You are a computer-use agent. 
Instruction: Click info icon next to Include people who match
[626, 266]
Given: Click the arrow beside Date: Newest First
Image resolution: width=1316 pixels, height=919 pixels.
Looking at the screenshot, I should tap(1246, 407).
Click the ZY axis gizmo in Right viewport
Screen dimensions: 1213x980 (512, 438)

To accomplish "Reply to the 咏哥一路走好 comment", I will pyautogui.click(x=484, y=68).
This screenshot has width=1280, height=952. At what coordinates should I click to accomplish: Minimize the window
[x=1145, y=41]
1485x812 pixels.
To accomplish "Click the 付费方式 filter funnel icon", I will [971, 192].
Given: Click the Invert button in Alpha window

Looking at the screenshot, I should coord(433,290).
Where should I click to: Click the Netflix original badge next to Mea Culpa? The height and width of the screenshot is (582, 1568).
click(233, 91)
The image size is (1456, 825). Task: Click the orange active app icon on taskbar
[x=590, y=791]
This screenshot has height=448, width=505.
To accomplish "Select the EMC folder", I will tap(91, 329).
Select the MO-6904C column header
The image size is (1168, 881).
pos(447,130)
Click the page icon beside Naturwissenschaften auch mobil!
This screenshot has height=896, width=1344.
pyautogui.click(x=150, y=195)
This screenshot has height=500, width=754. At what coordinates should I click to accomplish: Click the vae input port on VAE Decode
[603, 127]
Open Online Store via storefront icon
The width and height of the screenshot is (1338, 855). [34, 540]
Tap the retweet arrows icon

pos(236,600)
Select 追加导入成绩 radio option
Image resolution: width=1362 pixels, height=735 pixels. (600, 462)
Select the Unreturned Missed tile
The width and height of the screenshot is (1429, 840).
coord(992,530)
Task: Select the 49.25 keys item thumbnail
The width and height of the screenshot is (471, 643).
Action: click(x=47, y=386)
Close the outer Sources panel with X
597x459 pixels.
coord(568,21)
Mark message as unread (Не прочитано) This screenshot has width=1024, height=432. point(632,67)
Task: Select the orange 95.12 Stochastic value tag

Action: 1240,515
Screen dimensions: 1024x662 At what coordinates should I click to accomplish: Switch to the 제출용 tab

OBJECTIVE: Pull out each line above that contains the string "icon", matching case exactly.

SOLUTION TO THIS PROBLEM:
Instruction: Click info icon next to Include people who match
To accomplish "Click the 付费方式 filter funnel icon", I will [971, 192].
The image size is (1456, 825). Task: Click the orange active app icon on taskbar
Click the page icon beside Naturwissenschaften auch mobil!
Open Online Store via storefront icon
Tap the retweet arrows icon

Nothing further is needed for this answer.